Now it's easy to brush these thoughts off when you feel like you've got some semblance of a path figured out. Go to school for X years. Work for Y years. Maybe get married, have Z kids. Live in ABC City.
And perhaps it may be more symptomatic among the relatively affluent or solid middle-class background who have the luxury of getting to make such choices. If you're worried about making the rent month-to-month, maybe these thoughts are of low-priority concern.
So I was reading this book tonight called (not surprisingly) What Should I Do with My Life? by a guy named Po Bronson. Fascinating read. Bronson basically interviews like 30-40 people, from a wide range of ages, socioeconomic/education backgrounds, careers, to ask them how they found their "calling". Of course he's basically doing a bunch of editorializing and framing of the stories, but he really was trying to be as "objective" as possible, not trying to present any particular agenda, but finding out what made people tick, how they went about it and what did they learn along the way. [If you've read Studs Terkel's Working, it's quite similar.]
And he interviews them via phone/email/in person over a period of months or years, travelling to see them, sometimes actually working alongside them, etc. He sometimes interjects to give them advice or rebuke them. He sometimes cries with them and shares his own pains and experiences. (Bronson got a BA Economics from Stanford, worked as some sort of daytrader at a prestigious firm, then a Masters of Fine Arts in Creative Writing at San Francisco State. He's written for NY Times, Wall Street Journal, a couple of his own books - all bestsellers, I think. He also tells a little about his failed first marriage and the guilt over his happy life with his second wife and child, etc.)
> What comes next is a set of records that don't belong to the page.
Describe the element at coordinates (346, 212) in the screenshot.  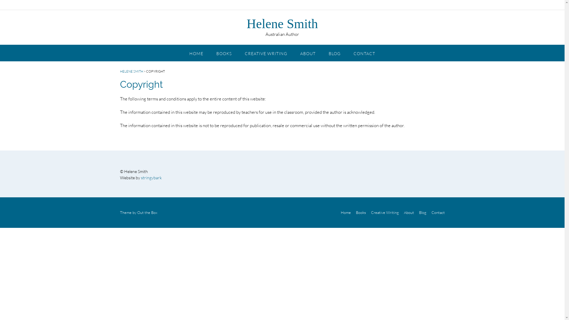
I see `'Home'` at that location.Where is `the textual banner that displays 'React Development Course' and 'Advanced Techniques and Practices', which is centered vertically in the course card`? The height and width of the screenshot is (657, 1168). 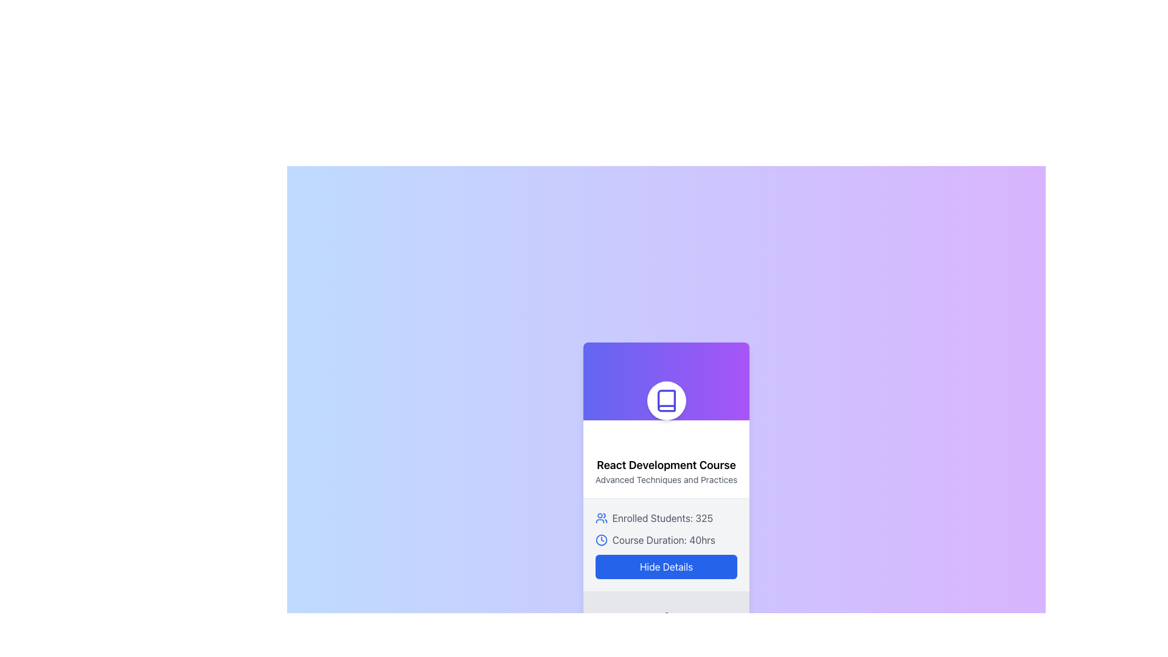 the textual banner that displays 'React Development Course' and 'Advanced Techniques and Practices', which is centered vertically in the course card is located at coordinates (666, 471).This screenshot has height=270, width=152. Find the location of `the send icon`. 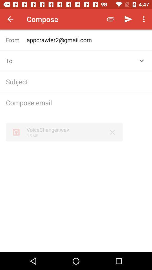

the send icon is located at coordinates (128, 19).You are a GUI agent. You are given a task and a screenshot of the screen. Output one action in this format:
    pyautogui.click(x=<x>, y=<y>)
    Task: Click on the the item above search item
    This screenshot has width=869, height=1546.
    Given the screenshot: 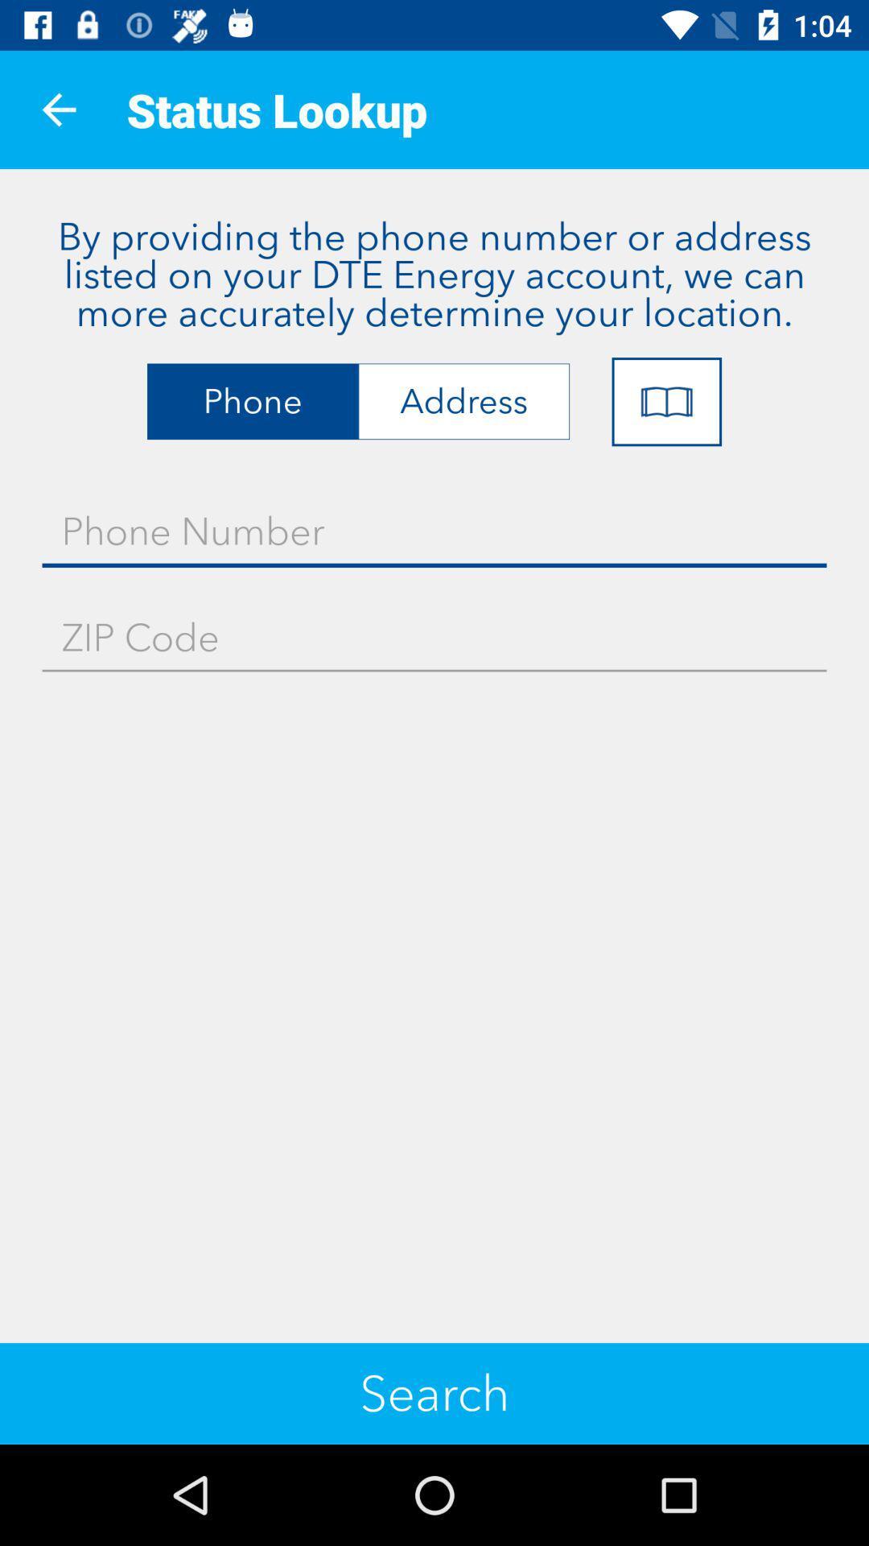 What is the action you would take?
    pyautogui.click(x=435, y=637)
    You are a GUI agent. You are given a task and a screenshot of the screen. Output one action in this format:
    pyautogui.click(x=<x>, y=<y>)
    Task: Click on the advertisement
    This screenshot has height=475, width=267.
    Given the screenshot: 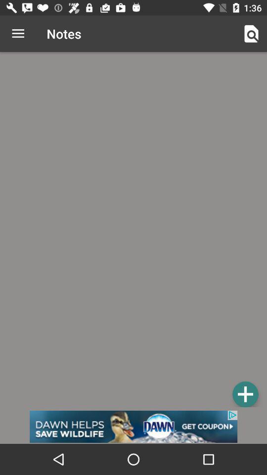 What is the action you would take?
    pyautogui.click(x=134, y=426)
    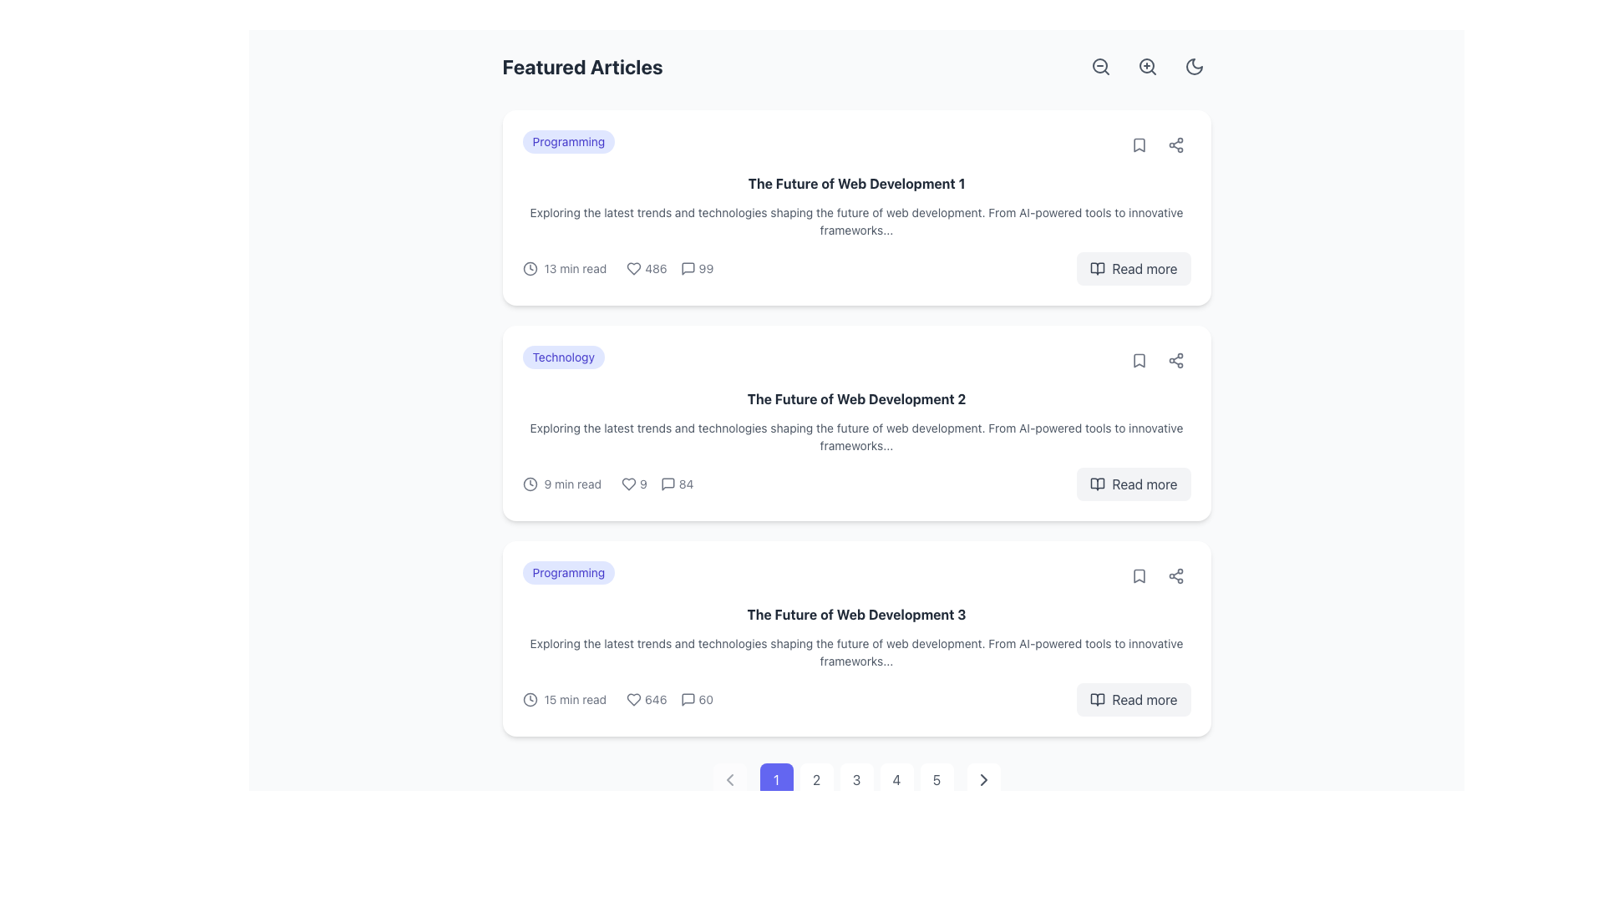  Describe the element at coordinates (729, 780) in the screenshot. I see `the left-pointing Chevron icon, which serves as the navigation control to move backward in the sequence of items or pages` at that location.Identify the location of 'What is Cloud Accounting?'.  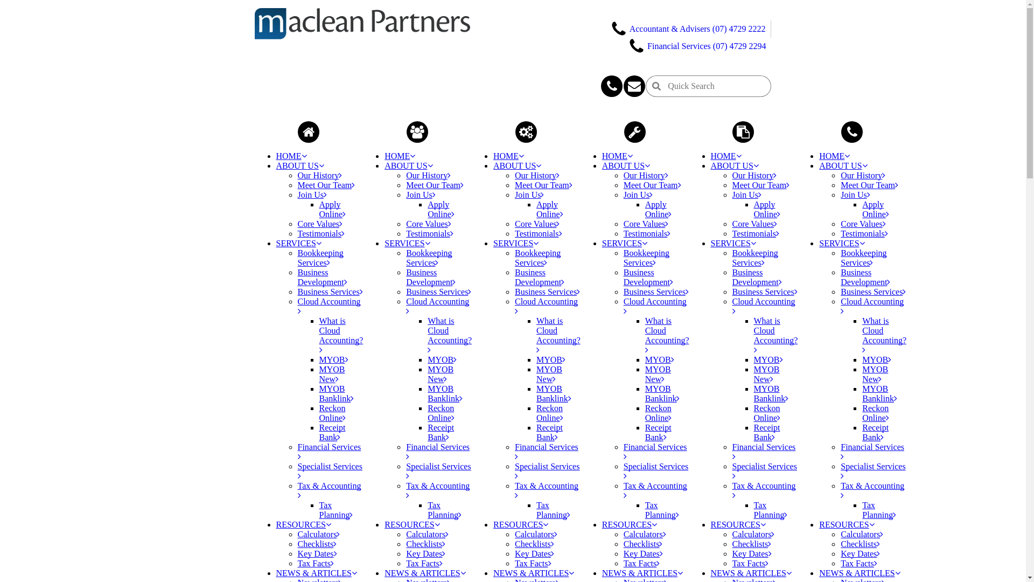
(340, 335).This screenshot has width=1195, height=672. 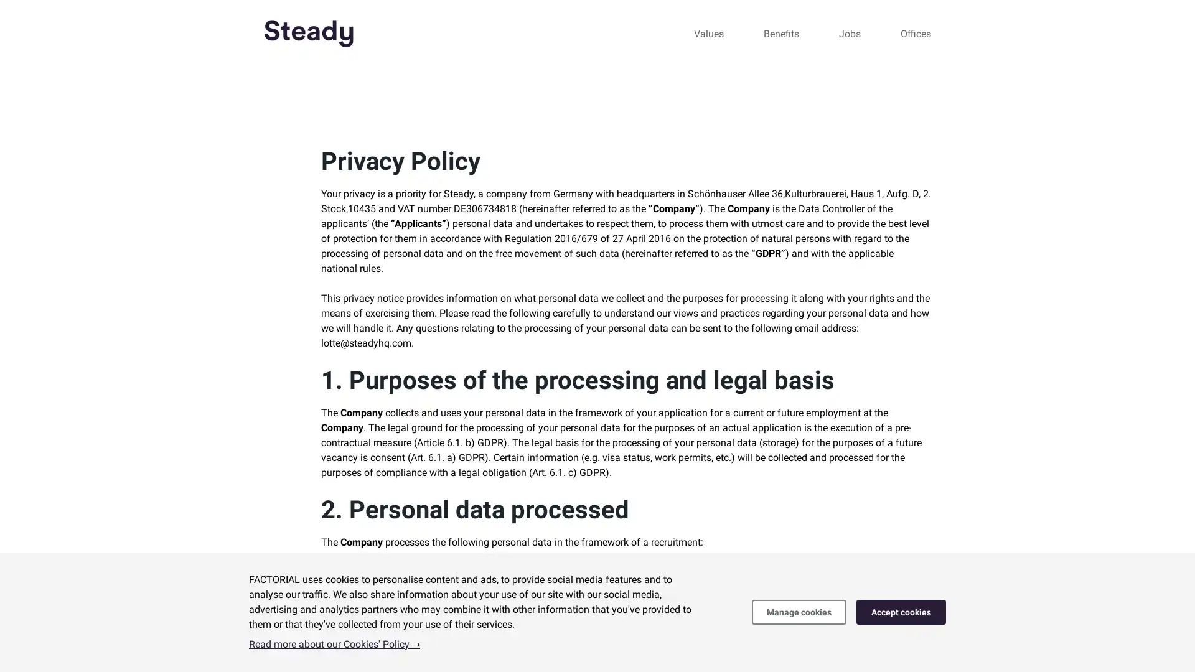 I want to click on Manage cookies, so click(x=798, y=611).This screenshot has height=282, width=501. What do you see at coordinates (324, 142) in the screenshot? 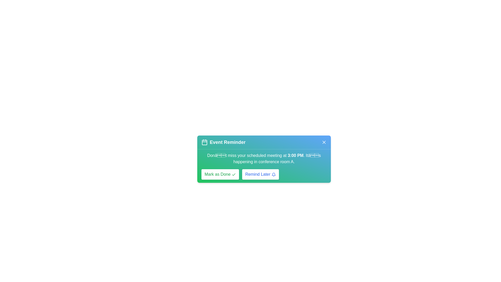
I see `the close button to dismiss the EventReminder` at bounding box center [324, 142].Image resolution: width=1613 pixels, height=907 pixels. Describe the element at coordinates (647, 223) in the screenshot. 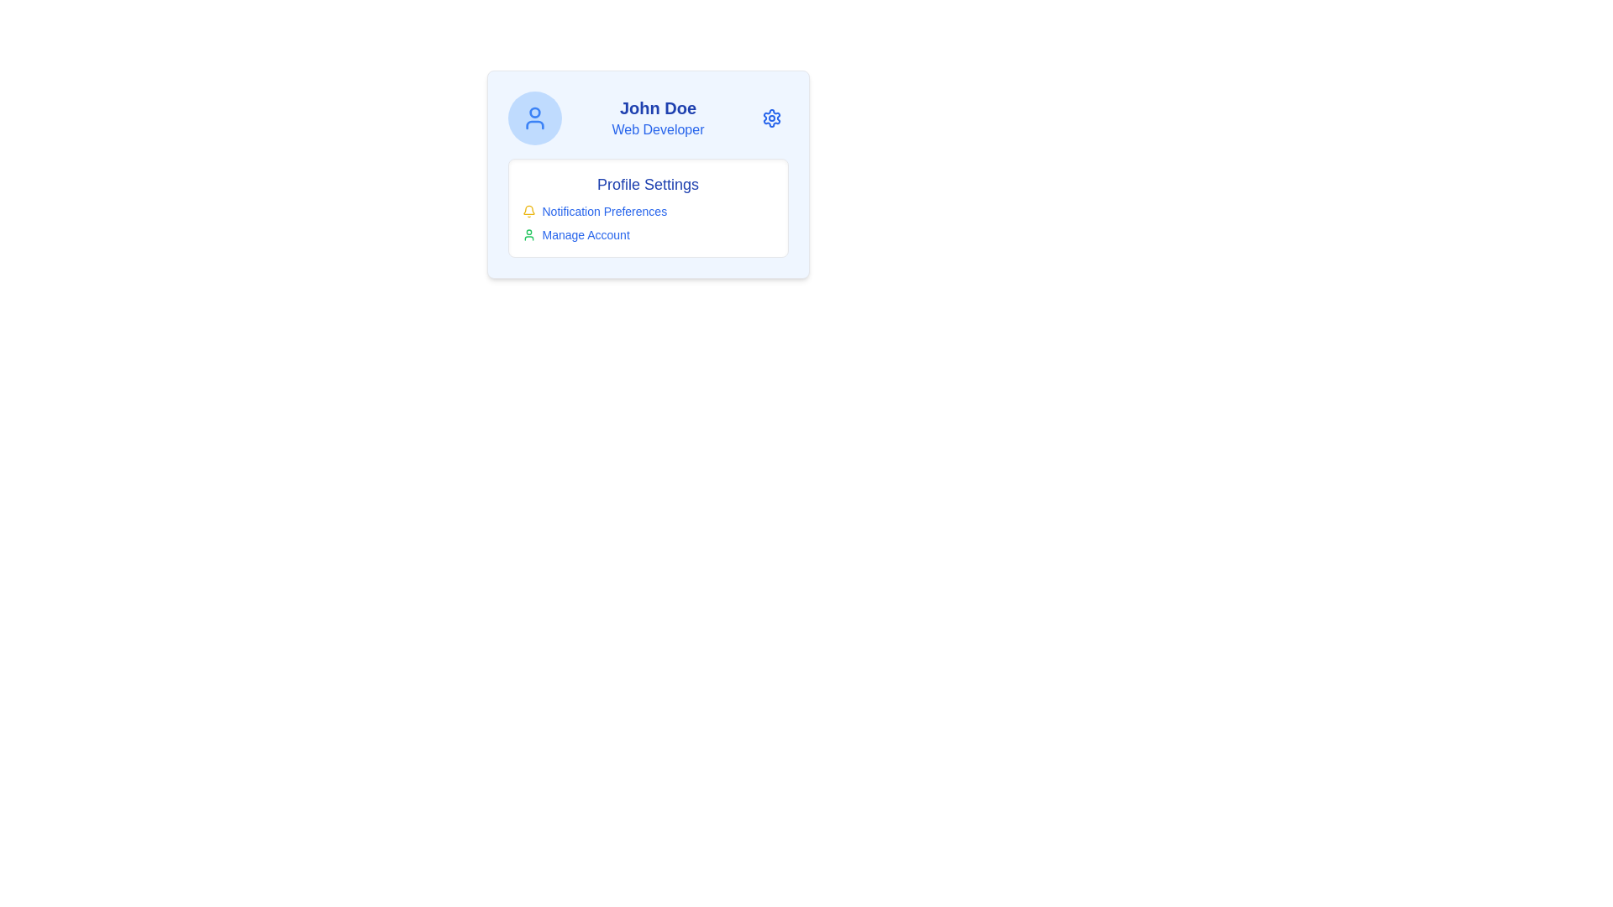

As an example of one story - one man came from super-privileged family, got top education (including Harvard Business School), groomed to become CEO of Fortune 150 company (would inherit from father, who'd inherited from his father) and seemed to be set for that life. His marriage to high school sweetheart fell apart (something to do with the 80+ hour workweeks) and then he started questioning what it was all for.
He then discovered his passion for law enforcement. He quit his super-lucrative job and trained at a police academy. He did really well, but no one would hire him. Not the FBI, not LAPD, not even local police. He'd never been denied anything in his life before. Once you attended Harvard B-School, you thought you could change the world in an instant, you just needed to decide where. But he kept persevering, and decided to volunteer for a year in order to get a job with the El Monte police department. (There's more to this, but in summary...) he finally landed a position. And the author describes going on a graveyard-shift with him, riding in the police car, stopping teenagers, busting people for drugs, warning transvestite prostitutes... and always suspicious of the criminal activity that could sit so subtly behind any everyday act.
And he felt like his work mattered. He was doing something to help people, safeguard society, whatever.
The crazy thing is that he still lives in his spotless luxury Venice Beach condo, and drives his Mercedes to work. He likes the dichotomies in his life. I think his family empire manufactured steel and ball bearings and the really funny thing is that all the officers in his dept put these bearings in their boots - but don't realize that he's the same last name as the name on those bearings!
There are so many other such stories in the book - not all so dramatic, and of those who are far less educated and privileged. Some are of those who started afresh in second careers. There may not be any one-size-fits-all self-help prescriptions, but wow, what a collection! And what a way to get a look into how other people live and see the world! It really makes me think and reflect on my own life and choices. Hmm. I could go on, but I think this post has been plenty long already.